Whether Houdini is truly the better engine remains to be seen but just because it's free and influenced by commercial programs by no means spells disaster for chess engines and the community as a whole.
Sean
Anything that keeps these beasts from solving chess is good news ! :). I'd love to see the programmers move on to other activities, leave my chess alone!
I was more impressed by Houdini's play than by the score. It sacrificed pawns for initiative in almost every game.
"and if it's true that the free programs are ripping off code and concepts from the for-profit engines"
Interestingly, it may be the other way around!

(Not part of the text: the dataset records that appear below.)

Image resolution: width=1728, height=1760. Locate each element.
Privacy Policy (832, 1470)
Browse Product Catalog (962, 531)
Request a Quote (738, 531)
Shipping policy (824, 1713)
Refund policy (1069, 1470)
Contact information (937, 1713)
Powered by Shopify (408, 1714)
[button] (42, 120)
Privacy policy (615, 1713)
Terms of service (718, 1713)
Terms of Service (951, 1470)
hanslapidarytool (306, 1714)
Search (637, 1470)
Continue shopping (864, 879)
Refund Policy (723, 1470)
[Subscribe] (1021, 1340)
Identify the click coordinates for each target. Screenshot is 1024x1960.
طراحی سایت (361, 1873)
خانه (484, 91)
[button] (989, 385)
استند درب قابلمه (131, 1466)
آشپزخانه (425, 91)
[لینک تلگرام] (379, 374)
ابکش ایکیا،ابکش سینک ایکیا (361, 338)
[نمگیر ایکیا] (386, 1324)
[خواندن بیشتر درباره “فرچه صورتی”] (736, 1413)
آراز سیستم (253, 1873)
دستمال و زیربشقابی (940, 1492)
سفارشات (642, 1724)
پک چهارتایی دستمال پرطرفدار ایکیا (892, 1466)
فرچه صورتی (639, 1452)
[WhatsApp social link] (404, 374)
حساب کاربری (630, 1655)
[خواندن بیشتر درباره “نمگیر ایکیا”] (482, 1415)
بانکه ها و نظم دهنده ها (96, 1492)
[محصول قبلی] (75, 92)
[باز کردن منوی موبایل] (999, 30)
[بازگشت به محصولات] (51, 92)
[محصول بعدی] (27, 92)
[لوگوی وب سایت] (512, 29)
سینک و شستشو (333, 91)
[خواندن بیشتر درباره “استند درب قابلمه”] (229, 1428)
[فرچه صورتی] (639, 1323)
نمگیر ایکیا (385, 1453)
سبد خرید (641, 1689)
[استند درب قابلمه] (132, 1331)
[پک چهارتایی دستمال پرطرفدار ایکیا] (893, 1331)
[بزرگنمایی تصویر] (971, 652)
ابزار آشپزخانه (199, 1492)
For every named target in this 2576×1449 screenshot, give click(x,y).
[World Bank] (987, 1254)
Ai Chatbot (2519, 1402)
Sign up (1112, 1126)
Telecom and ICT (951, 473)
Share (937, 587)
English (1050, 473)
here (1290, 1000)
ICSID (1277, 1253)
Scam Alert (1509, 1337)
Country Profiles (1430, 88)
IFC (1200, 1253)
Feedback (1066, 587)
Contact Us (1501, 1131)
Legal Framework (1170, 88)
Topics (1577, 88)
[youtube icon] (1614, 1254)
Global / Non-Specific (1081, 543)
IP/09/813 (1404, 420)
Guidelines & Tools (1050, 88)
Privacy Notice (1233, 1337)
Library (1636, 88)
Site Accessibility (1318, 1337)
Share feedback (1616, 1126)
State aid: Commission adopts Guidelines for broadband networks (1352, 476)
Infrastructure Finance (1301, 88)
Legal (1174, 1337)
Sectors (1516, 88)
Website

http://www.talkchess.com/forum/viewtopic.php?t=37762
[DM: As mentioned two weeks ago, in this post: http://www.thechessmind.net/blog/2011/1/24/more-computer-chess-controversy.html. But that kind of theft (if theft there be) won't have the negative consequences mentioned in this post.]
@ Sean: There might be a way for engines to keep developing in a meaningful way, but the chess community doesn't seem to have discovered it yet. ChessBase, for instance, used to have absolute dominance with Fritz and Junior, but first Rybka and then quite a few more engines have opened up a pretty healthy gap. ChessBase continues to do fine, but not by devoting big resources to engine wars but by becoming a source for instructional DVDs. Even Rybka may be jumping ship a bit, as their new thing is selling time on their 40- and 100-core clusters.
The result confirms what has been established before on various rating lists (IPON, CEGT) and by various long time control matches. Houdini 1.5 is at least 50 Elo stronger than Rybka 4 when both are playing on identical hardware.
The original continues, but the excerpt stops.